Job:
Extract each line of the material below that contains the string "Open".
— start Material for this exercise —
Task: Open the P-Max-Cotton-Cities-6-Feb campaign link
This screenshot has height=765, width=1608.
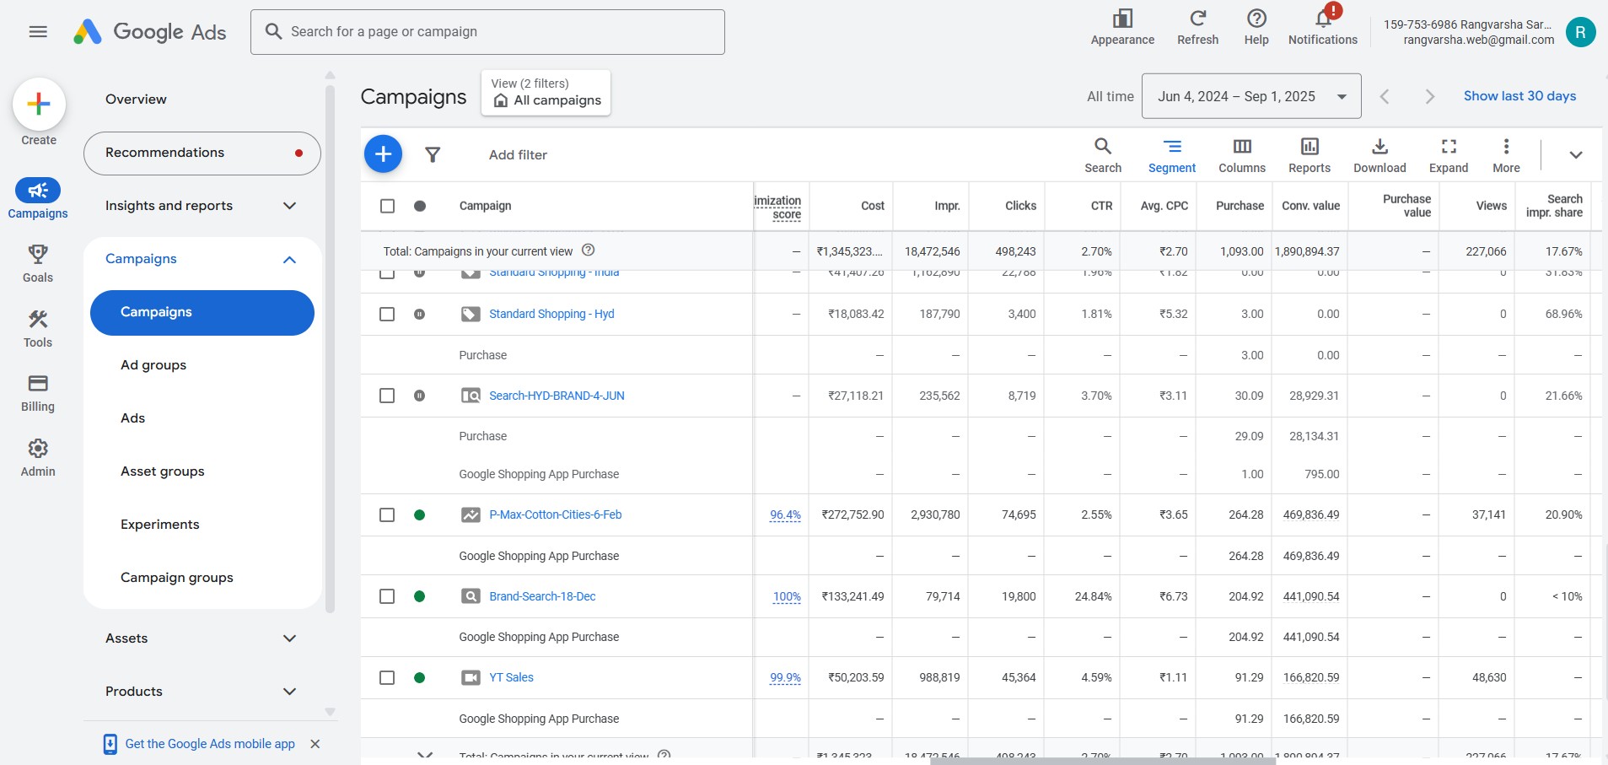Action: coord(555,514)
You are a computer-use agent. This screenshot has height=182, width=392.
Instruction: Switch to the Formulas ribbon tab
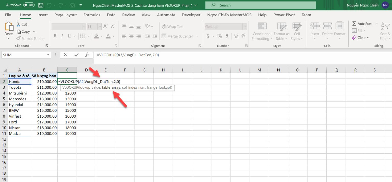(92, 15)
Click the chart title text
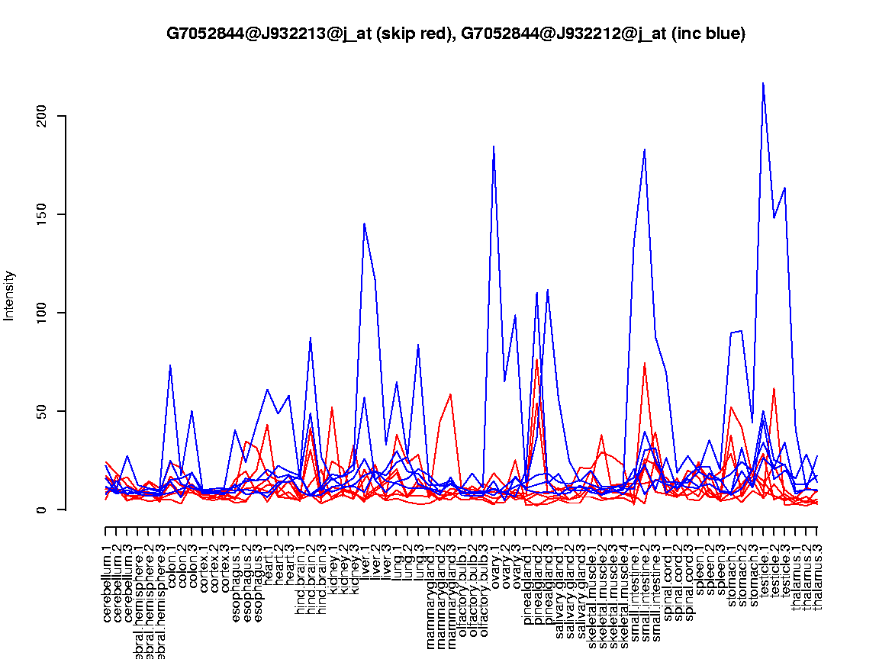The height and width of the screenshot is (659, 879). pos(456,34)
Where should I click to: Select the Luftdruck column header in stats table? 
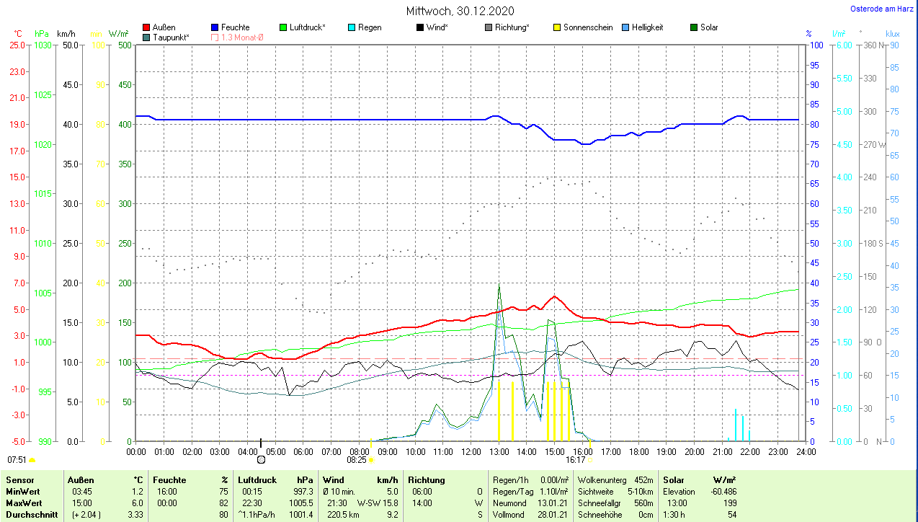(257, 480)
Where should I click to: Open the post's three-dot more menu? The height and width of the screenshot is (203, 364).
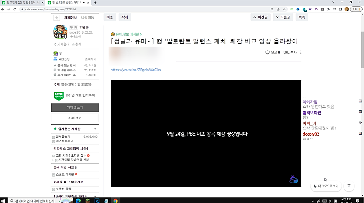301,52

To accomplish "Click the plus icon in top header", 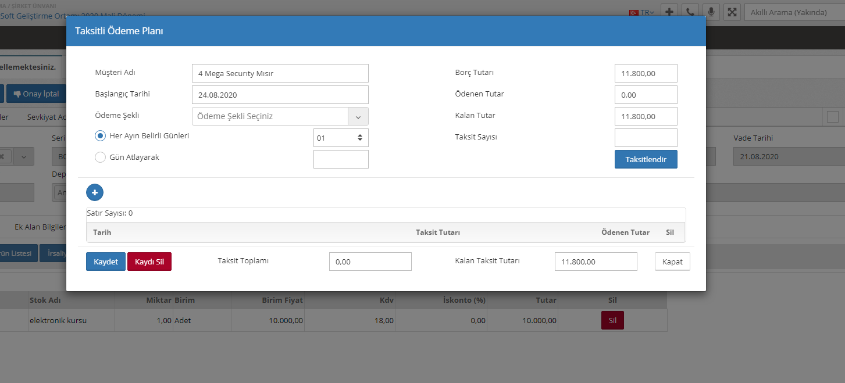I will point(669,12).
— end Material for this exercise —
Expected answer:
Task: Open the P-Max-Cotton-Cities-6-Feb campaign link
Where should I click to: Open the post's three-dot more menu? The height and width of the screenshot is (203, 364).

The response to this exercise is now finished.